This article was originally published on the NatuRes website and cross-posted here
The Pangani basin in the North of Tanzania is increasingly water-stressed. Climate change is impacting regular rainfall patterns, and catchment degradation is leading to reduced water flows. Meanwhile, water demand is increasing due to population growth and economic development. Additionally, decreasing water quality, partly due to pollution from agricultural practices, and poor water, sanitation and hygiene (WASH) conditions is affecting the health of riverain communities. Combined, these dynamics are reducing the resilience of riverain communities to consequences of climate change, as well as to global shocks such as COVID-19.
Partnerships for healthy catchments
NatuReS Tanzania supports partnerships in the Usa and Weruweru sub-catchments, which are part of the Kikuletwa catchment in the Pangani basin.

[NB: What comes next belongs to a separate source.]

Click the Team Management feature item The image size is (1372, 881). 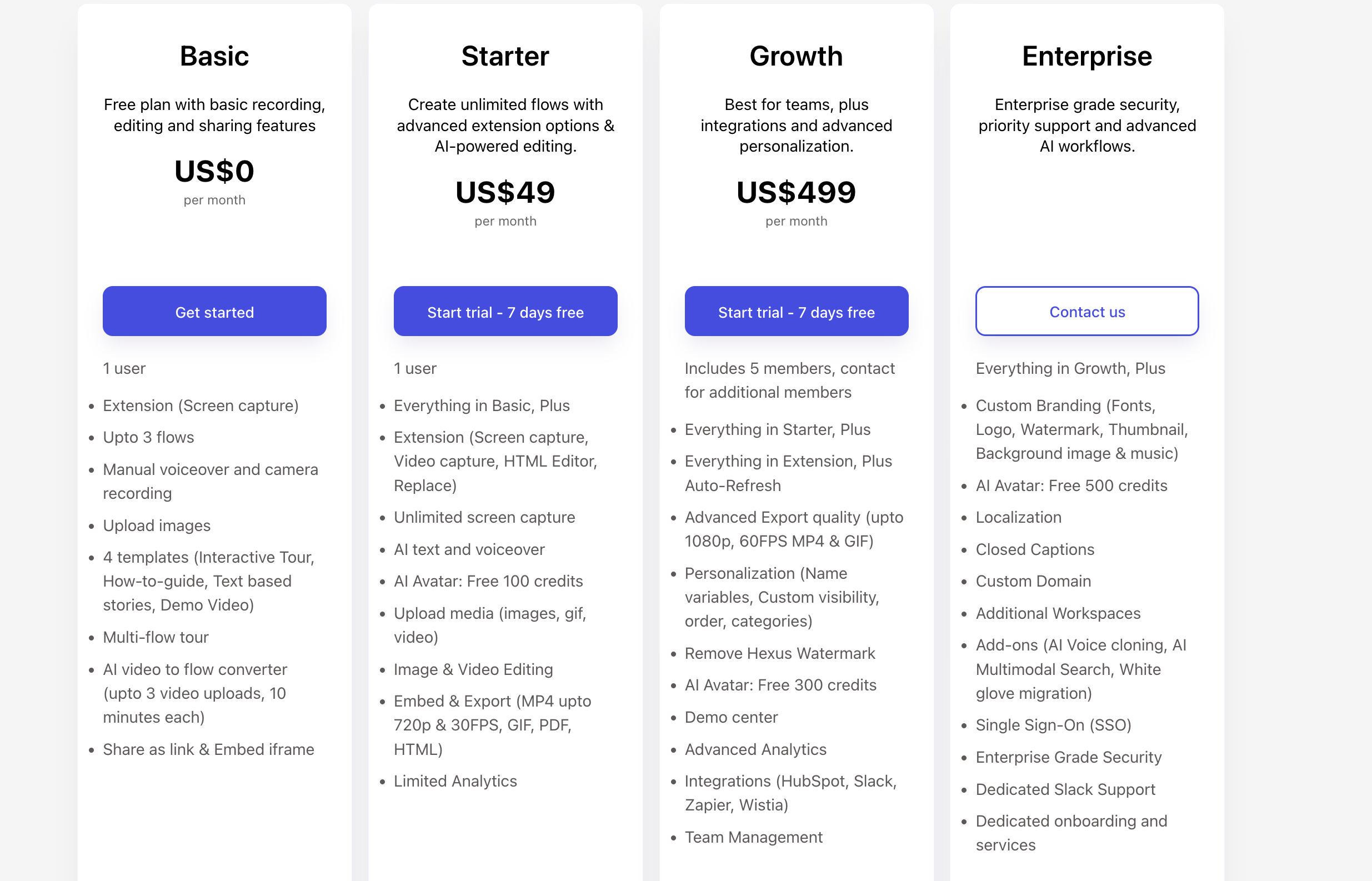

To improve communities’ resilience towards climate change and health hazards like the current pandemic, NatuReS supports the Pangani Basin Water Board in working closely with the local government, community organizations and businesses to address the water-related challenges in the sub-catchments.
Currently, three initiatives are improving water conservation in the upper parts of the sub-catchments and increasing the efficiency of water use in the lower parts of the sub-catchments, particularly within irrigation furrow systems. By doing so, these initiatives are addressing environmental risks impacting the health of the river and of its inhabitants.